C’est pourquoi, à la plénitude des temps, le Fils de Dieu, uni à la nature de l’homme par un lien indestructible, s’est fait obéissant jusqu’à la mort et jusqu’à la mort de la croix, manifestant par son obéissance l’infinie amabilité de la volonté divine et rendant ainsi à Dieu une gloire parfaite. Or la gloire de Dieu est la fin même de la création. Ainsi dans l’action sacerdotale de Jésus-Christ, Dieu a été parfaitement glorifié en sorte qu’aucune gloire nouvelle ne peut lui être donnée. Et ainsi tous les autres sacrifices sont abolis et nous ne pourrons plus désormais offrir au Père que l’unique sacrifice de Jésus-Christ, dont chaque eucharistie est le sacrement, par l’unique sacerdoce de Jésus-Christ, dont tout sacerdoce est la participation.

Mais en abolissant ainsi tous les sacrifices anciens, Jésus-Christ ne les détruit pas, mais les accomplit.

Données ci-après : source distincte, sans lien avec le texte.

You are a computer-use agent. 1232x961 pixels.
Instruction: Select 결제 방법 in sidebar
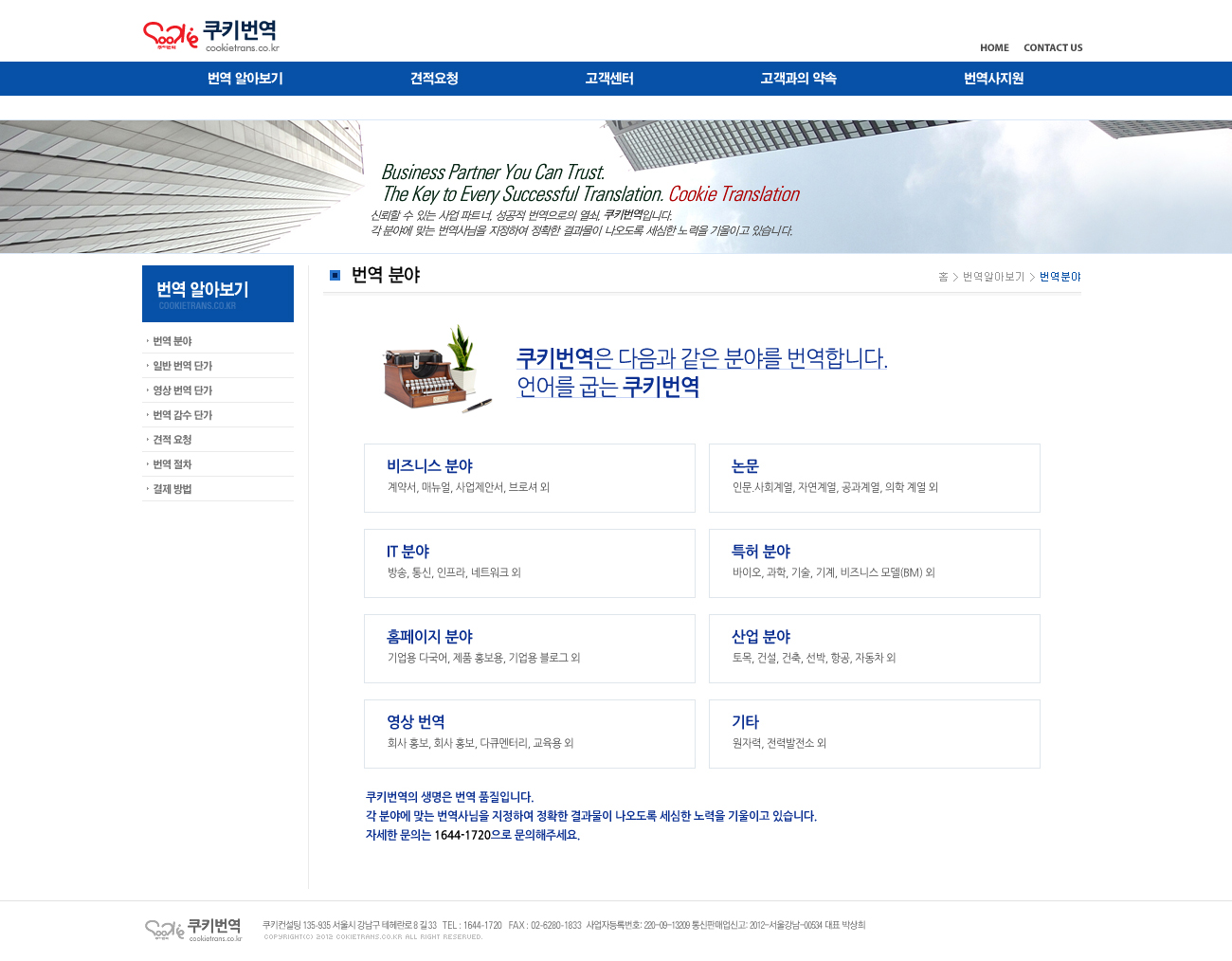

Par lui tous les sacrifices de toutes les nations, tout l’effort de l’homme pour glorifier Dieu est rapporté au Père et parvient jusqu’à Lui : « Per ipsum et cum ipso et in ipso est tibi Deo Patri omnipotenti omnis honor et gloria ». Et la mention du sacrifice de Melchisédech, « sanctum sacrificium, immaculatam hostiam », au canon de la Messe, atteste que ce ne sont pas seulement les sacrifices du Temple d’Israël, mais aussi ceux du monde païen qui sont ainsi repris et assumés dans le sacrifice du Grand-Prêtre éternel.